Earlier today, I was standing in the open veranda door, looking out at the garden while doing my usual procrastination routine, when a bumblebee the size of a bloody ping-pong ball came flying towards me. It was big enough for me to give it a good kick without having to do much aiming. It went "pfbzzzzzzz!" and decided to take it's royal business elsewhere. Which is a good thing, because I'm pretty sure it could have taken me in a fight...



Wednesday, May 30, 2007

Time off and the evil of ants

For a very, very long time I’ve been very, very excited about today. You see, yesterday I had my last exam this semester, and that means that today is the very first day of my vacation. It’s a day I’ve dreamed about and planned in a hundred different ways many, many times. There is only one tiny, little problem.

Today is boring!

For one, it’s rainy. The first day of your summer vacation isn’t supposed to be rainy, dammit. I’m pretty sure that’s a rule. I know that I wrote it down on a piece of paper when I was a kid and gave it to my mum so that she could mail it to the king. That was ages ago, so it should have made its way into the lawbooks by now. As if that wasn’t enough, it’s also windy, which means that if you venture outside with something resembling an umbrella, you’re going to take off, Mary Poppins-style. Don’t get me wrong, I enjoy flying, but I’d rather do it sitting down and with a stewardess serving me snacks, drinks and offering to fluff my pillow.

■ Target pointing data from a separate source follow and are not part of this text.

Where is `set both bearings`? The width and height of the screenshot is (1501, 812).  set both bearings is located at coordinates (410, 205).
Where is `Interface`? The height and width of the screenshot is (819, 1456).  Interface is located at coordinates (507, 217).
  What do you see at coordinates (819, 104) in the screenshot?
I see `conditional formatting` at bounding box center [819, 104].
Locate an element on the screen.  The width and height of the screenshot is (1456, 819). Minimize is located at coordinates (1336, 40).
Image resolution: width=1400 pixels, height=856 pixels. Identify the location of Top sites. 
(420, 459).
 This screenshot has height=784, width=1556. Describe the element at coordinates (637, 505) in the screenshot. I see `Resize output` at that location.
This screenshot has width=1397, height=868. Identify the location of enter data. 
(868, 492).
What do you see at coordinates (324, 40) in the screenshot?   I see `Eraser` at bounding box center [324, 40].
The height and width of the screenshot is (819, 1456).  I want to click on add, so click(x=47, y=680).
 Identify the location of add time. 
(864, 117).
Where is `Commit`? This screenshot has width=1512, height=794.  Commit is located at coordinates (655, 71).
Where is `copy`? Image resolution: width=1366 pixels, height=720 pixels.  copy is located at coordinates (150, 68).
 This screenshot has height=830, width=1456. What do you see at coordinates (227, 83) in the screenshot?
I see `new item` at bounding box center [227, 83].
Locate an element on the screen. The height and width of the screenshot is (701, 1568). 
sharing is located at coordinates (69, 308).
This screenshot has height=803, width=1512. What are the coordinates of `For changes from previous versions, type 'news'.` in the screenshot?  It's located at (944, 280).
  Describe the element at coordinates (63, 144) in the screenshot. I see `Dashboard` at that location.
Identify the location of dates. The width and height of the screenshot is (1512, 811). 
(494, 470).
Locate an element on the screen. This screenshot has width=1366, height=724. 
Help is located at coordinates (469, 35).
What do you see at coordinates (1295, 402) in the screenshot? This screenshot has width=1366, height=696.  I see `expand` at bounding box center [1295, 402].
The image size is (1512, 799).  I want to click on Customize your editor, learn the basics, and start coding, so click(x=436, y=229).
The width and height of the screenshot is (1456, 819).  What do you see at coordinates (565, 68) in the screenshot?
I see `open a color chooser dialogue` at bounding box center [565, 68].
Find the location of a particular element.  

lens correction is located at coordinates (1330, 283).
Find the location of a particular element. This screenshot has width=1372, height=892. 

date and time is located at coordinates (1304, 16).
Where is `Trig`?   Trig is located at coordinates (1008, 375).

Just a little while ago, Pooch and I spent 20 minutes staring at an ant, just to see what it would get up to. Everybody knows that ants, although seemingly boring, are all psychotic maniacs. I know this for a fact, because I live in a very old house which is full of these delinquents. Only last summer I caught the little bastards trying to chew their way through the walls.
Even Pooch - who might not care much for the deeper philosophical conundrums in life – has insight enough to understand the evil of ants.

This particular ant, though, went on to crawling up the toilet bowl and falling in.

I flushed it.

I feel a little bad about that.

A very, very little.

Thursday, November 09, 2006

Day of the "eeek"



Yesterday started out fantastically boring. It was plain and simply dull. I was sitting by my computer, having an IM conversation with a friend, rolling in my own tedium, when I suddenly heard a strange sound from the corner of the kitchen where the oven and the refrigerator lives. It was sort of like tapping on metal. Every time I heard it, I got up from my chair to investigate, but all became quiet as soon as I did.

Thinking that it was probably nothing, I returned to my chair and my conversation. Just as I had almost stopped thinking about the whole thing, I saw, in the corner of my eye, something small, brown and roundish dart out from behind the refrigerator and disappear behind the dog’s feed barrel. “Mouse!” shouted The Voice that lives inside my head.

In a split second, my attention was ripped away from my computer screen and towards the barrel. Somewhere along the line, I let out a gasp. The dog, which up until that moment had been snoring away in the livingroom, immediately flew out of the couch and came running. Somewhere in her puppyhood, she made the connection between gasps and something happening. As far as gasps go, this was a good one, and she was determined no to miss the cause of it.

Now I was sitting on my kitchen chair, stiff as a board, my eyes darting back and forth between the dog and the barrel. The pooch stood in the middle of the kitchen, ears pricked upwards, looking around, wide-eyed. Her whole body was tense and her tail wagged, not just from side to side, but around in circles.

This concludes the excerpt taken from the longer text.